SUM: Let $S_*'$ and $S_*''$ be subcomplexes of $S_*$. Then $S_*'+S_*''$ is the subcomplex of $S_*$ whose $n$th term is $S_*'+S_*''$.
DIRECT SUM: Let $\{(S_*^{\lambda}, \partial^{\lambda}) : \lambda \in \Gamma\} $ be a family of complexes. Their direct sum is the complex $$... \rightarrow \sum_{\lambda} S_{n+1}^{\lambda} \rightarrow ^{\partial_{n+1}}\sum_{\lambda} S_{n}^{\lambda} \rightarrow ^{\partial_{n}} \sum_{\lambda} S_{n-1}^{\lambda} \rightarrow \dots$$ where $\partial_n = \sum_{\lambda} \partial_n^{\lambda}: \sum_{\lambda}s_n^{\lambda} \mapsto \sum_{\lambda} \partial_n^{\lambda}(s_n^{\lambda})$ for $s_n^{\lambda} \in S_n^{\lambda}$.
I'm having trouble understanding the difference between these two definitions.

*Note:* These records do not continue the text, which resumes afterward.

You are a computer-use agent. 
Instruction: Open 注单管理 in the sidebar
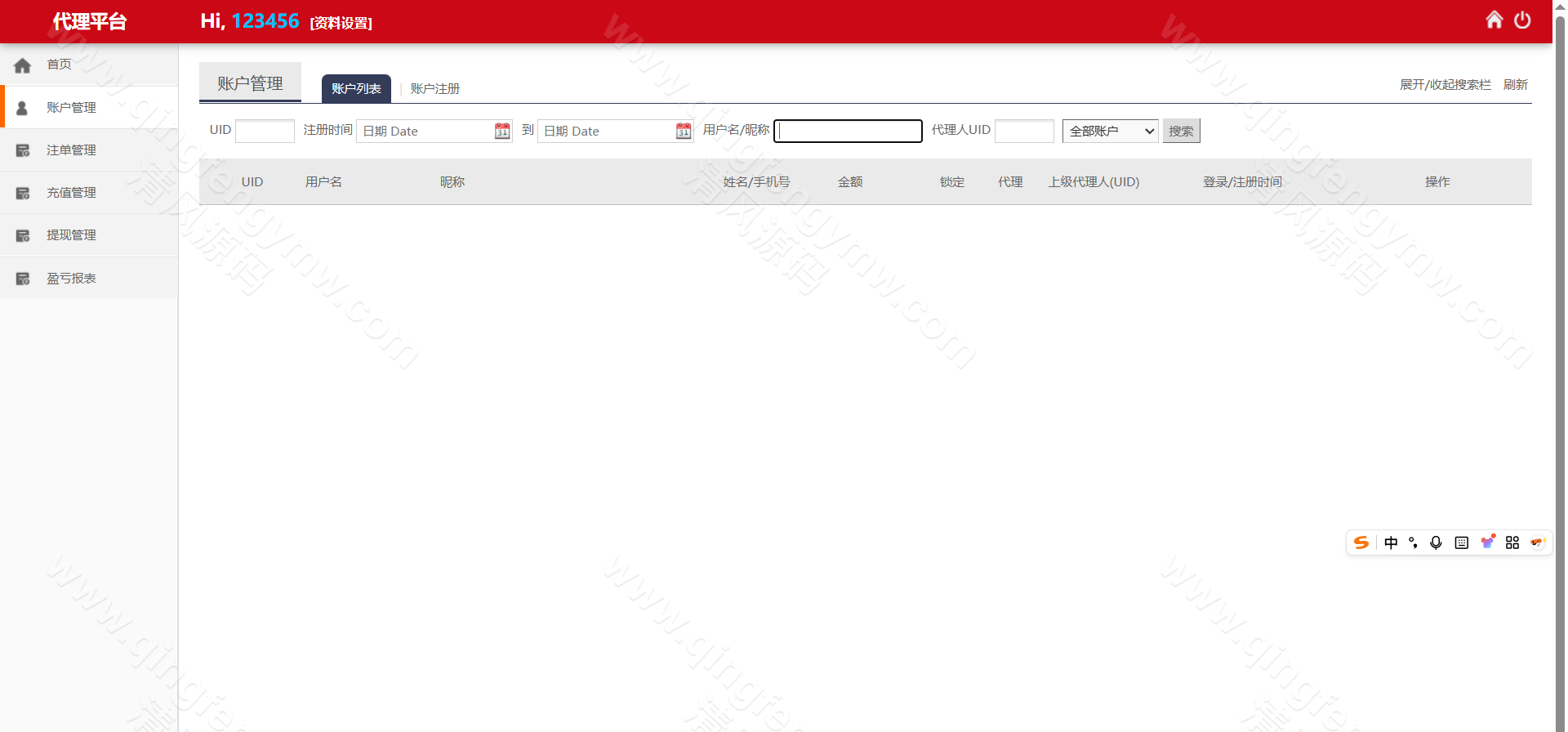[71, 150]
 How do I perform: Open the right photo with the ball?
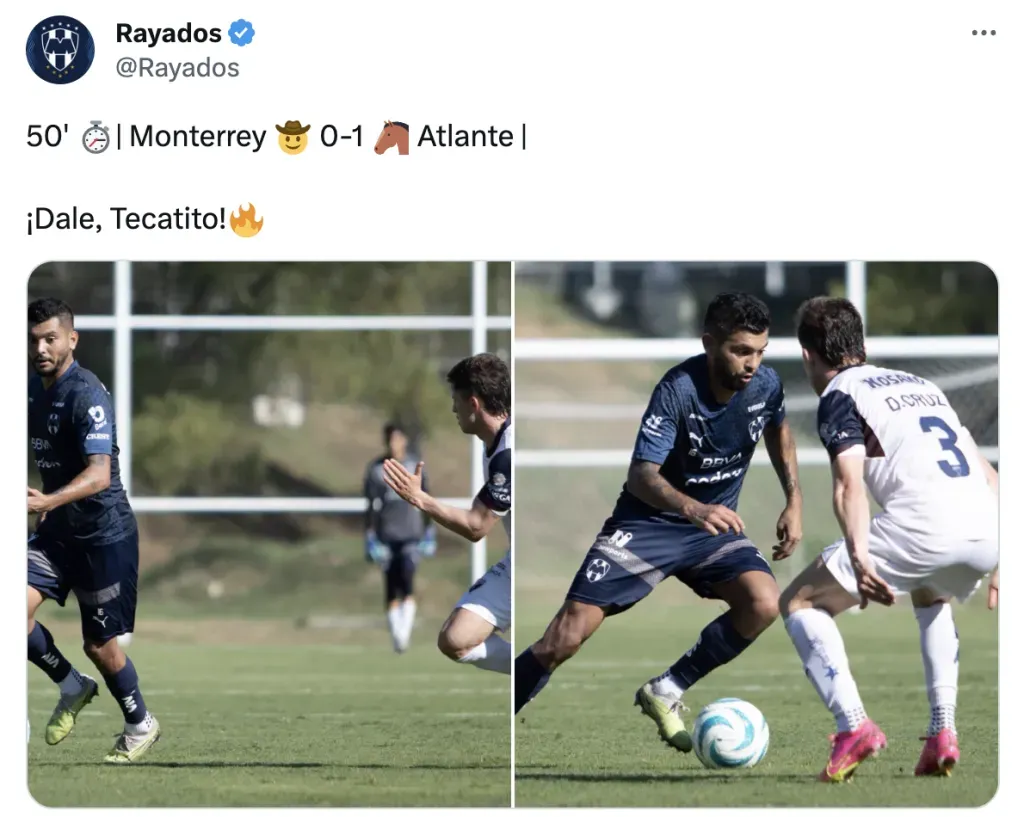point(756,534)
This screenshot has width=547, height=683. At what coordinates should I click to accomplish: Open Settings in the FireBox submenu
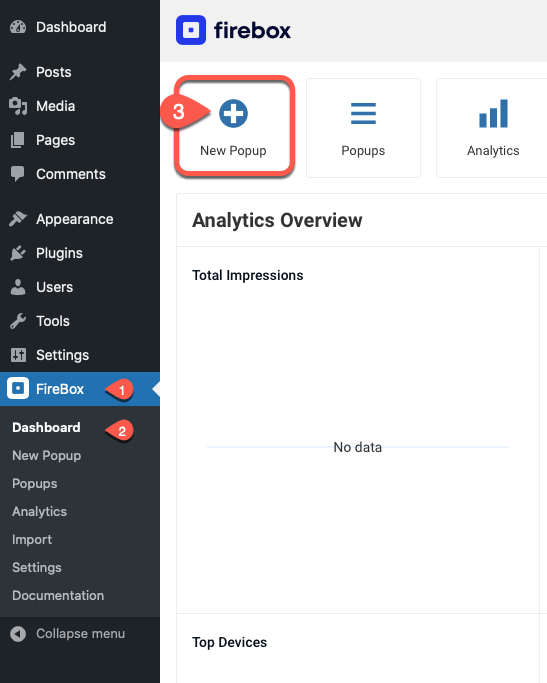tap(37, 568)

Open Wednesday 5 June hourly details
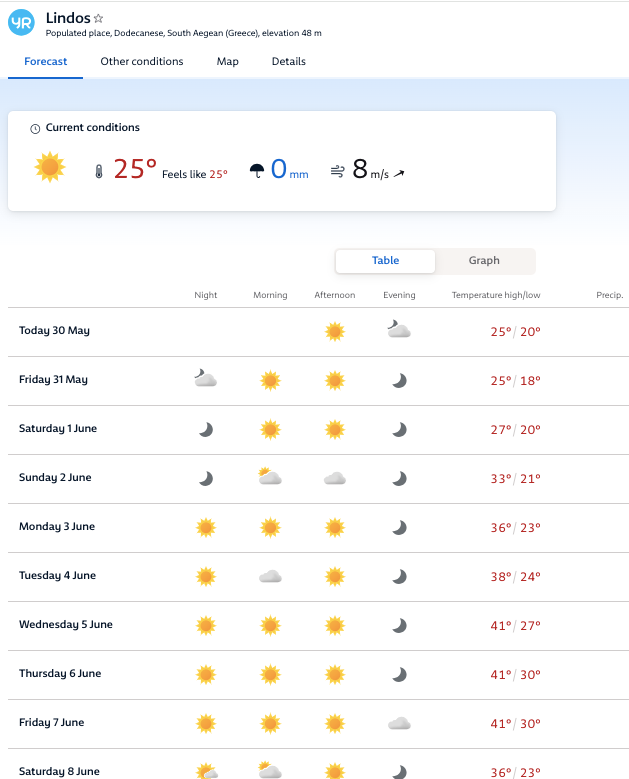[x=66, y=625]
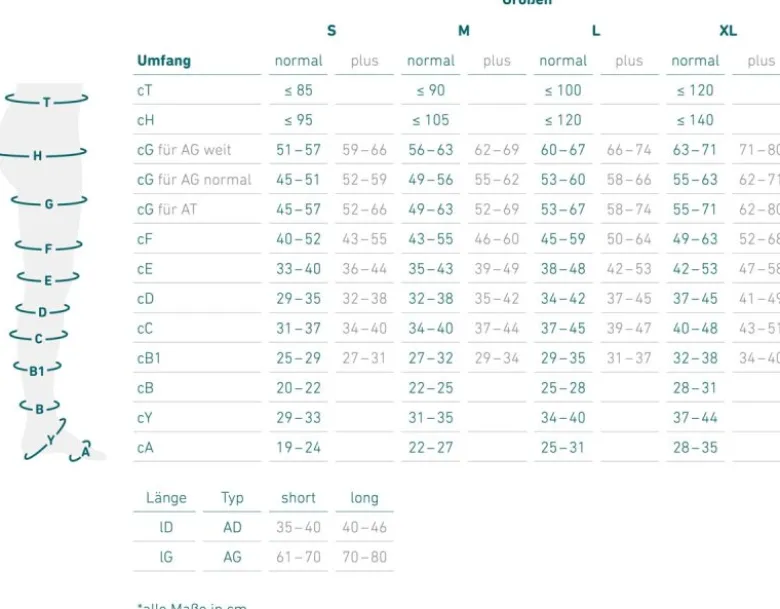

For a sum, I see that $S_*' + S_*''$ means the indirect product of the two subgroups of $S_*$, as in $S_*'+S_*''=\{x+y : x \in S_*' \text{ and } y \in S_*''\}$.
But what does the summation notation mean when the groups involved aren't subgroups of a larger group? If $S_n(X)$ and $S_n(Y)$ are members of the family, what does $S_n(X) + S_n(Y)$ mean if they're different groups? And how would you define $x + y$ as a sum of elements from this group?
The notation used in your definition of "direct sum" is quite nonstandard. As you say, normally a notation like $\sum_{\lambda\in I} A^\lambda$ is only meaningful if all the abelian groups $A^\lambda$ are subgroups of a single group $A$, so you can take the sum inside $A$. Here that notation is being used with a different meaning, which is usually written $\bigoplus_{\lambda\in I} A^\lambda$ instead. This denotes the subgroup of the product $\prod_{\lambda\in I} A^\lambda$ consisting of elements with only finitely many nonzero coordinates. We can consider each $A^\lambda$ as a subgroup of $\bigoplus_{\lambda\in I} A^\lambda$, namely the subgroup of elements all of whose coordinates are $0$ except possibly the $\lambda$ coordinate. Note that then $\bigoplus_{\lambda\in I} A^\lambda$ is the internal sum of these subgroups isomorphic to $A^\lambda$ inside the group $\prod_{\lambda\in I}A^\lambda$.